# WRITTEN PROBLEM
Format every line of the records below as a Markdown table with the columns Row and Line. Number the rows in order, put each line's text under Line, and skip blank lines.

____ MATERIAL PROVIDED

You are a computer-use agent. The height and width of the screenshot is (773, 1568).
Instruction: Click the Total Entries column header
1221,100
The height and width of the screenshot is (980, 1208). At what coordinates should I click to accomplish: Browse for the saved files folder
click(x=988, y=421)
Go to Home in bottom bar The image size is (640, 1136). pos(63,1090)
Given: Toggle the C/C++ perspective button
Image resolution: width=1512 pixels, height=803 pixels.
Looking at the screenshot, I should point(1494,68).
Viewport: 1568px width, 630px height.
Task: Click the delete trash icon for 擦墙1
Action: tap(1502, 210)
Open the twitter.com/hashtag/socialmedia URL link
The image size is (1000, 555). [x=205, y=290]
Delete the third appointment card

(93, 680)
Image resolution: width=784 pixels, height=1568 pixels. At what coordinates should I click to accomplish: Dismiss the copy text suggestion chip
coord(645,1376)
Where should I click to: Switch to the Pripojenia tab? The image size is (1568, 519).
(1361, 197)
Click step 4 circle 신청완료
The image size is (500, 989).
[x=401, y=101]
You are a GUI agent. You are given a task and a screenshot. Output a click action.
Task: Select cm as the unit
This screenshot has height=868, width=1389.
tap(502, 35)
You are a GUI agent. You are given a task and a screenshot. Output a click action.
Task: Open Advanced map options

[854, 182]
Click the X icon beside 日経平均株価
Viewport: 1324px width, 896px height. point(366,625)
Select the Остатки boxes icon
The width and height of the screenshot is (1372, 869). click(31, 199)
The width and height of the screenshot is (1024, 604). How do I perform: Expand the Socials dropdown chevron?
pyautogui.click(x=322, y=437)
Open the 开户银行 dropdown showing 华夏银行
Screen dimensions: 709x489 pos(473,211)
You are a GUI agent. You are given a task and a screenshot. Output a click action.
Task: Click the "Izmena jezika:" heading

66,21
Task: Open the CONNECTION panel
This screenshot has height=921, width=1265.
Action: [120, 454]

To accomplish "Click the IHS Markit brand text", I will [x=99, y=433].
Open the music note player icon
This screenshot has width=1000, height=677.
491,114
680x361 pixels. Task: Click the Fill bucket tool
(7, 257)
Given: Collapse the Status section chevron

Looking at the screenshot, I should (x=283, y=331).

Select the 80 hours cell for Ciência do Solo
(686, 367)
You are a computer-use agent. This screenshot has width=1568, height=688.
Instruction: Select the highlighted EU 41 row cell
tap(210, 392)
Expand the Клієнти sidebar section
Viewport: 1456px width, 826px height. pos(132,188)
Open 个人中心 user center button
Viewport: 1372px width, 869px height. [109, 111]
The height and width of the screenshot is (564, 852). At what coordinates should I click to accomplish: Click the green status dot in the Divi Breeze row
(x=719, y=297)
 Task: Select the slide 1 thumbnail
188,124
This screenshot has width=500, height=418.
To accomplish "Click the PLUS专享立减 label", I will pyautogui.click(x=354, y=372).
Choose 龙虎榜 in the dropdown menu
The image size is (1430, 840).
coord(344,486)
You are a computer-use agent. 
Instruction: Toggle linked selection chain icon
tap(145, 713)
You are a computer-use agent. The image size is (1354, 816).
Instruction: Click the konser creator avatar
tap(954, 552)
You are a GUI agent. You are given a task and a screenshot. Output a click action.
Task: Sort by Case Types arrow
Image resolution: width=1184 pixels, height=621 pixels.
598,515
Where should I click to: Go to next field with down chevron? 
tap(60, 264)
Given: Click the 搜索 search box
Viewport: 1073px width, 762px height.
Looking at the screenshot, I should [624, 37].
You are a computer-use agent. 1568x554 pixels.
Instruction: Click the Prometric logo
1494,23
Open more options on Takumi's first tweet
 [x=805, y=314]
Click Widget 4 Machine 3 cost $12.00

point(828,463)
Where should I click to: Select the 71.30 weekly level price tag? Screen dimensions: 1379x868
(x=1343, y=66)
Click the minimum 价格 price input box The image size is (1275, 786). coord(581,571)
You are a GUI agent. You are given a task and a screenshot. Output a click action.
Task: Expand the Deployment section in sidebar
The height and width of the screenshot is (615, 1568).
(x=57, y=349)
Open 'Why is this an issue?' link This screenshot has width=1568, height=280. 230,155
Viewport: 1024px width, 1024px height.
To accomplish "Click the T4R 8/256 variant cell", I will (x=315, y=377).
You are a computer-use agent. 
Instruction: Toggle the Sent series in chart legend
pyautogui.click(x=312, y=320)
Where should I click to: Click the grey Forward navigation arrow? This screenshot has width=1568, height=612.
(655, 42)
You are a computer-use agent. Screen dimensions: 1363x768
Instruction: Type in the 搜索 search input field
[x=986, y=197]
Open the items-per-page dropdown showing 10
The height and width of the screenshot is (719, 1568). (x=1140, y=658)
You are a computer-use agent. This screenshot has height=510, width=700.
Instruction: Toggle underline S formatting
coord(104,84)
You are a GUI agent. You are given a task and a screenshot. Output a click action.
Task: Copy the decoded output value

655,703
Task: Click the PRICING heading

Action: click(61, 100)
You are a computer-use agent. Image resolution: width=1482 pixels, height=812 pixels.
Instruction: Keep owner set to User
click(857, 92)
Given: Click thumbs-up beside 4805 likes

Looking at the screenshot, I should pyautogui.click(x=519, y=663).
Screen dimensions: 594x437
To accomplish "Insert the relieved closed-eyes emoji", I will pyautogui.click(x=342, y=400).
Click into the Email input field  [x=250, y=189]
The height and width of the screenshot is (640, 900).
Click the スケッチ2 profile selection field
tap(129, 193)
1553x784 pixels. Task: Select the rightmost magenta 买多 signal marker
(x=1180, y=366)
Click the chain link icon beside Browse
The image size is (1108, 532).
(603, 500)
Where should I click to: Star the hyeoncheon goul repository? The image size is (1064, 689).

________

# ANSWER TO THE EXERCISE
| Row | Line |
|---|---|
| 1 | You are a computer-use agent. The height and width of the screenshot is (773, 1568). |
| 2 | Instruction: Click the Total Entries column header |
| 3 | 1221,100 |
| 4 | The height and width of the screenshot is (980, 1208). At what coordinates should I click to accomplish: Browse for the saved files folder |
| 5 | click(x=988, y=421) |
| 6 | Go to Home in bottom bar The image size is (640, 1136). pos(63,1090) |
| 7 | Given: Toggle the C/C++ perspective button |
| 8 | Image resolution: width=1512 pixels, height=803 pixels. |
| 9 | Looking at the screenshot, I should point(1494,68). |
| 10 | Viewport: 1568px width, 630px height. |
| 11 | Task: Click the delete trash icon for 擦墙1 |
| 12 | Action: tap(1502, 210) |
| 13 | Open the twitter.com/hashtag/socialmedia URL link |
| 14 | The image size is (1000, 555). [x=205, y=290] |
| 15 | Delete the third appointment card |
| 16 | (93, 680) |
| 17 | Image resolution: width=784 pixels, height=1568 pixels. At what coordinates should I click to accomplish: Dismiss the copy text suggestion chip |
| 18 | coord(645,1376) |
| 19 | Where should I click to: Switch to the Pripojenia tab? The image size is (1568, 519). |
| 20 | (1361, 197) |
| 21 | Click step 4 circle 신청완료 |
| 22 | The image size is (500, 989). |
| 23 | [x=401, y=101] |
| 24 | You are a GUI agent. You are given a task and a screenshot. Output a click action. |
| 25 | Task: Select cm as the unit |
| 26 | This screenshot has height=868, width=1389. |
| 27 | tap(502, 35) |
| 28 | You are a GUI agent. You are given a task and a screenshot. Output a click action. |
| 29 | Task: Open Advanced map options |
| 30 | [854, 182] |
| 31 | Click the X icon beside 日経平均株価 |
| 32 | Viewport: 1324px width, 896px height. point(366,625) |
| 33 | Select the Остатки boxes icon |
| 34 | The width and height of the screenshot is (1372, 869). click(31, 199) |
| 35 | The width and height of the screenshot is (1024, 604). How do I perform: Expand the Socials dropdown chevron? |
| 36 | pyautogui.click(x=322, y=437) |
| 37 | Open the 开户银行 dropdown showing 华夏银行 |
| 38 | Screen dimensions: 709x489 pos(473,211) |
| 39 | You are a GUI agent. You are given a task and a screenshot. Output a click action. |
| 40 | Task: Click the "Izmena jezika:" heading |
| 41 | 66,21 |
| 42 | Task: Open the CONNECTION panel |
| 43 | This screenshot has height=921, width=1265. |
| 44 | Action: [120, 454] |
| 45 | To accomplish "Click the IHS Markit brand text", I will [x=99, y=433]. |
| 46 | Open the music note player icon |
| 47 | This screenshot has width=1000, height=677. |
| 48 | 491,114 |
| 49 | 680x361 pixels. Task: Click the Fill bucket tool |
| 50 | (7, 257) |
| 51 | Given: Collapse the Status section chevron |
| 52 | Looking at the screenshot, I should (x=283, y=331). |
| 53 | Select the 80 hours cell for Ciência do Solo |
| 54 | (686, 367) |
| 55 | You are a computer-use agent. This screenshot has width=1568, height=688. |
| 56 | Instruction: Select the highlighted EU 41 row cell |
| 57 | tap(210, 392) |
| 58 | Expand the Клієнти sidebar section |
| 59 | Viewport: 1456px width, 826px height. pos(132,188) |
| 60 | Open 个人中心 user center button |
| 61 | Viewport: 1372px width, 869px height. [109, 111] |
| 62 | The height and width of the screenshot is (564, 852). At what coordinates should I click to accomplish: Click the green status dot in the Divi Breeze row |
| 63 | (x=719, y=297) |
| 64 |  Task: Select the slide 1 thumbnail |
| 65 | 188,124 |
| 66 | This screenshot has width=500, height=418. |
| 67 | To accomplish "Click the PLUS专享立减 label", I will pyautogui.click(x=354, y=372). |
| 68 | Choose 龙虎榜 in the dropdown menu |
| 69 | The image size is (1430, 840). |
| 70 | coord(344,486) |
| 71 | You are a computer-use agent.  |
| 72 | Instruction: Toggle linked selection chain icon |
| 73 | tap(145, 713) |
| 74 | You are a computer-use agent. The image size is (1354, 816). |
| 75 | Instruction: Click the konser creator avatar |
| 76 | tap(954, 552) |
| 77 | You are a GUI agent. You are given a task and a screenshot. Output a click action. |
| 78 | Task: Sort by Case Types arrow |
| 79 | Image resolution: width=1184 pixels, height=621 pixels. |
| 80 | 598,515 |
| 81 | Where should I click to: Go to next field with down chevron?  |
| 82 | tap(60, 264) |
| 83 | Given: Click the 搜索 search box |
| 84 | Viewport: 1073px width, 762px height. |
| 85 | Looking at the screenshot, I should [624, 37]. |
| 86 | You are a computer-use agent. 1568x554 pixels. |
| 87 | Instruction: Click the Prometric logo |
| 88 | 1494,23 |
| 89 | Open more options on Takumi's first tweet |
| 90 |  [x=805, y=314] |
| 91 | Click Widget 4 Machine 3 cost $12.00 |
| 92 | point(828,463) |
| 93 | Where should I click to: Select the 71.30 weekly level price tag? Screen dimensions: 1379x868 |
| 94 | (x=1343, y=66) |
| 95 | Click the minimum 价格 price input box The image size is (1275, 786). coord(581,571) |
| 96 | You are a GUI agent. You are given a task and a screenshot. Output a click action. |
| 97 | Task: Expand the Deployment section in sidebar |
| 98 | The height and width of the screenshot is (615, 1568). |
| 99 | (x=57, y=349) |
| 100 | Open 'Why is this an issue?' link This screenshot has width=1568, height=280. 230,155 |
| 101 | Viewport: 1024px width, 1024px height. |
| 102 | To accomplish "Click the T4R 8/256 variant cell", I will (x=315, y=377). |
| 103 | You are a computer-use agent.  |
| 104 | Instruction: Toggle the Sent series in chart legend |
| 105 | pyautogui.click(x=312, y=320) |
| 106 | Where should I click to: Click the grey Forward navigation arrow? This screenshot has width=1568, height=612. |
| 107 | (655, 42) |
| 108 | You are a computer-use agent. Screen dimensions: 1363x768 |
| 109 | Instruction: Type in the 搜索 search input field |
| 110 | [x=986, y=197] |
| 111 | Open the items-per-page dropdown showing 10 |
| 112 | The height and width of the screenshot is (719, 1568). (x=1140, y=658) |
| 113 | You are a computer-use agent. This screenshot has height=510, width=700. |
| 114 | Instruction: Toggle underline S formatting |
| 115 | coord(104,84) |
| 116 | You are a GUI agent. You are given a task and a screenshot. Output a click action. |
| 117 | Task: Copy the decoded output value |
| 118 | 655,703 |
| 119 | Task: Click the PRICING heading |
| 120 | Action: click(61, 100) |
| 121 | You are a computer-use agent. Image resolution: width=1482 pixels, height=812 pixels. |
| 122 | Instruction: Keep owner set to User |
| 123 | click(857, 92) |
| 124 | Given: Click thumbs-up beside 4805 likes |
| 125 | Looking at the screenshot, I should pyautogui.click(x=519, y=663). |
| 126 | Screen dimensions: 594x437 |
| 127 | To accomplish "Insert the relieved closed-eyes emoji", I will pyautogui.click(x=342, y=400). |
| 128 | Click into the Email input field  [x=250, y=189] |
| 129 | The height and width of the screenshot is (640, 900). |
| 130 | Click the スケッチ2 profile selection field |
| 131 | tap(129, 193) |
| 132 | 1553x784 pixels. Task: Select the rightmost magenta 买多 signal marker |
| 133 | (x=1180, y=366) |
| 134 | Click the chain link icon beside Browse |
| 135 | The image size is (1108, 532). |
| 136 | (603, 500) |
| 137 | Where should I click to: Star the hyeoncheon goul repository? The image size is (1064, 689). |